Activity: Please render the material from the line with "Image resolution: width=1600" through the line with "is (1482, 654).", both included, as a Markdown table with the columns Row and Text. Number the rows and leave out blank lines.

Task input:
—————
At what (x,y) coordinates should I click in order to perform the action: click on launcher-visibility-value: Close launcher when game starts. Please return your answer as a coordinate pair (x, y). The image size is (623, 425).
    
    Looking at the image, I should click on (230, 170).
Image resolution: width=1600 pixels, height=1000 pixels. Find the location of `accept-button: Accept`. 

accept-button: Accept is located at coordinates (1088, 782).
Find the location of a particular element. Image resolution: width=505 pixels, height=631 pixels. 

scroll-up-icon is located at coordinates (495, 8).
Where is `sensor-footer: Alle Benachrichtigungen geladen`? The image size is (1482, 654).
—————
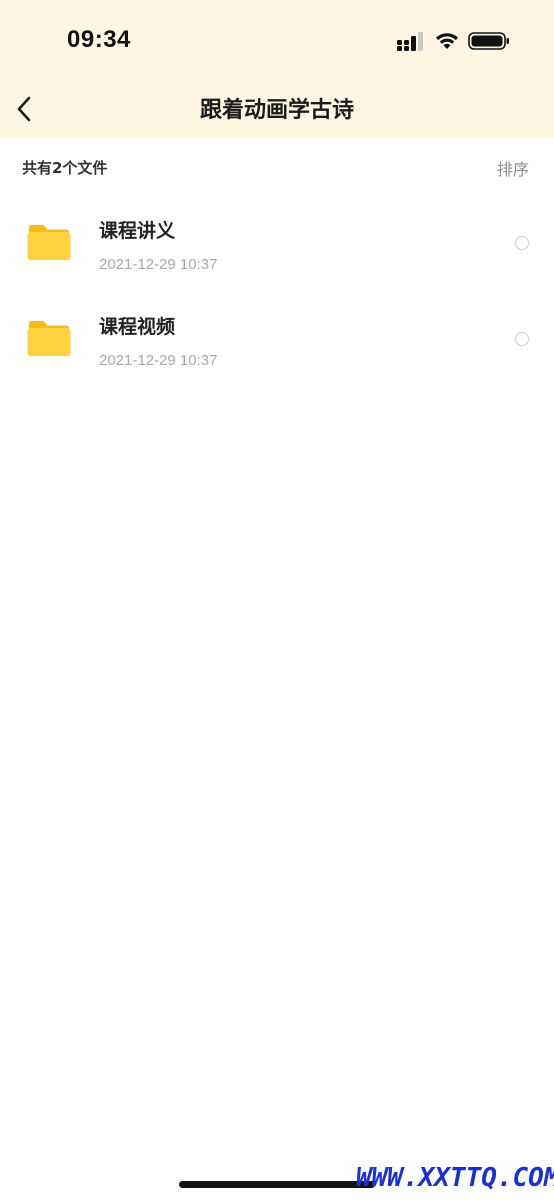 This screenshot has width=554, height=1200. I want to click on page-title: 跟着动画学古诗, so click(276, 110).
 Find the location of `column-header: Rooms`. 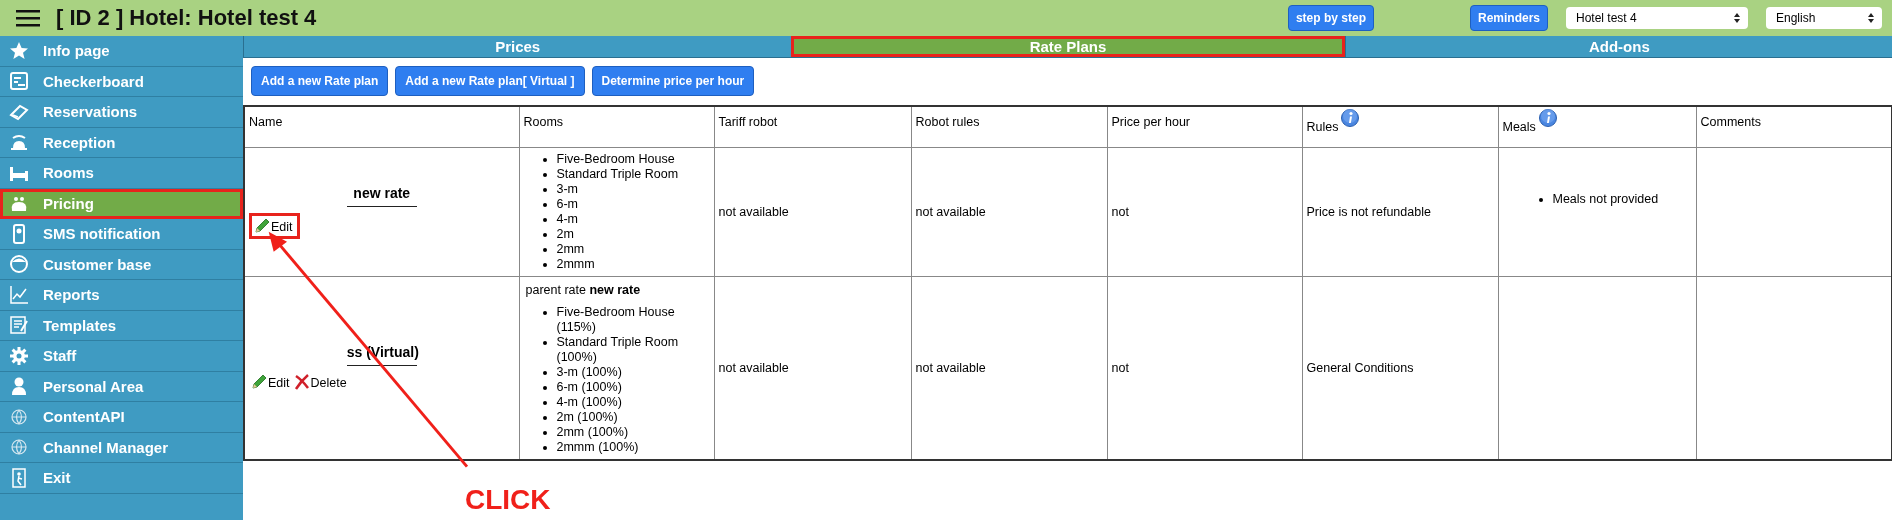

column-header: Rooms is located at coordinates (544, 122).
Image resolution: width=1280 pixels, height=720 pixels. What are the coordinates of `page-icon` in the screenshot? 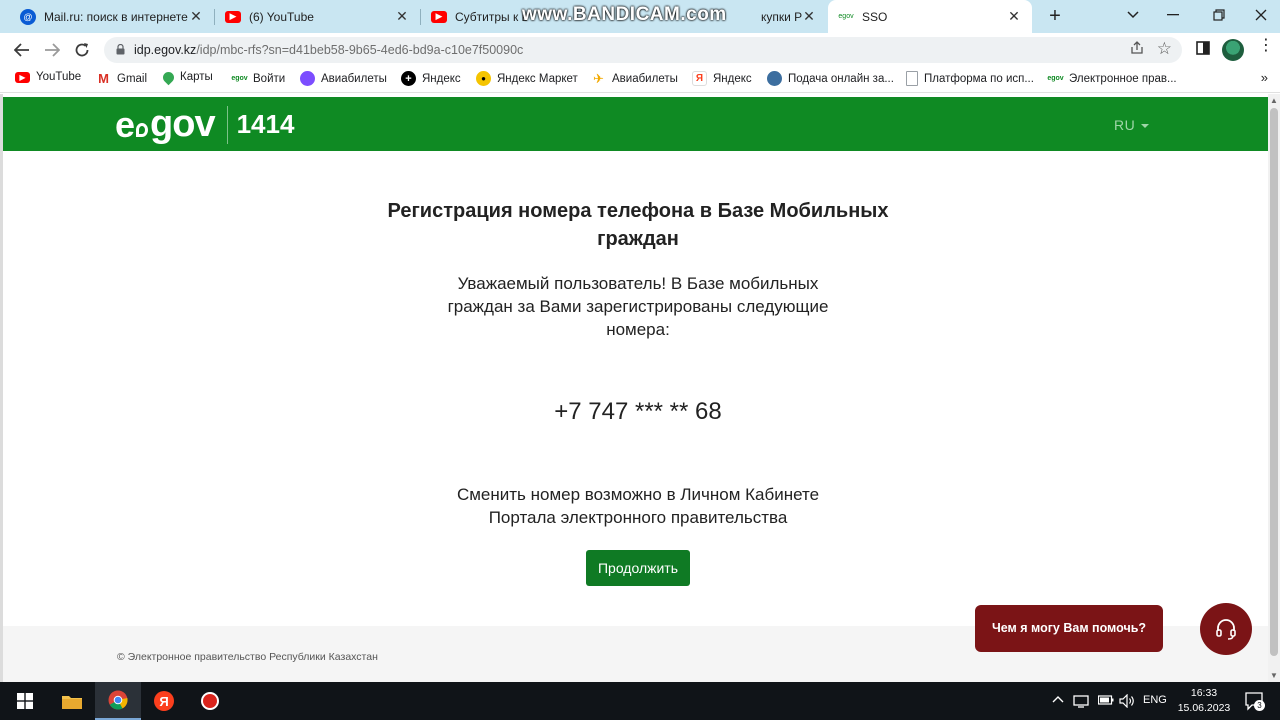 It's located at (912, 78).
—————
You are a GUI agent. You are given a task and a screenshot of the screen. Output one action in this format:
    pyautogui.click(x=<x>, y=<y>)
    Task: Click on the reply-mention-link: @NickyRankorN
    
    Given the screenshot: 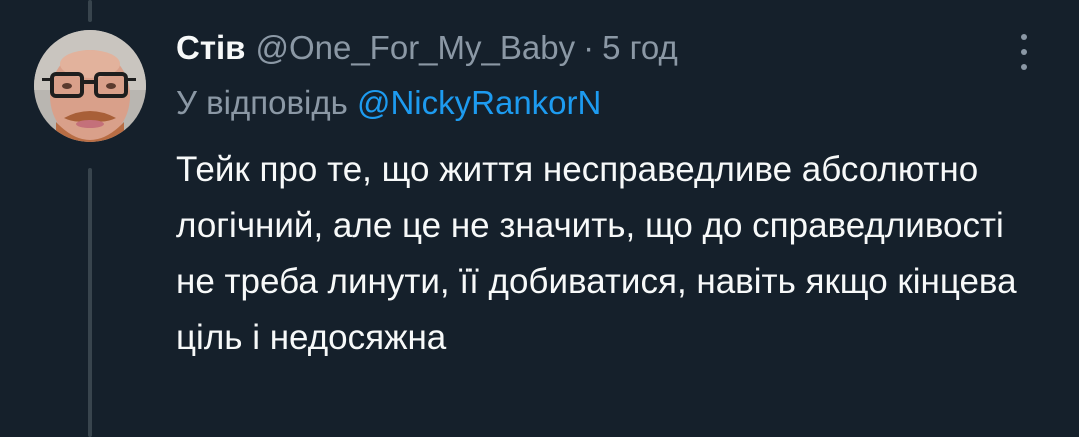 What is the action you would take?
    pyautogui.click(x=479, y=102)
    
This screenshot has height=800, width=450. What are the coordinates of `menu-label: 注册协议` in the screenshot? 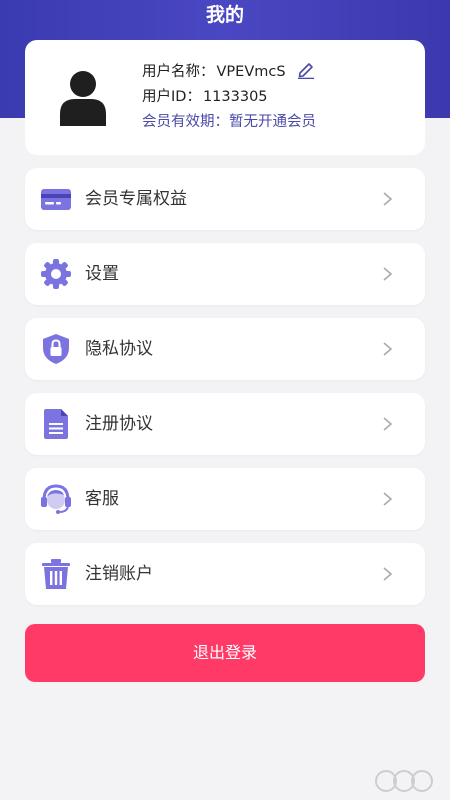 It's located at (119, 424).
—————
Written answer:
| Row | Text |
|---|---|
| 1 | Image resolution: width=1600 pixels, height=1000 pixels. Find the location of `accept-button: Accept`.  |
| 2 | accept-button: Accept is located at coordinates (1088, 782). |
| 3 | Find the location of a particular element. Image resolution: width=505 pixels, height=631 pixels.  |
| 4 | scroll-up-icon is located at coordinates (495, 8). |
| 5 | Where is `sensor-footer: Alle Benachrichtigungen geladen`? The image size is (1482, 654). |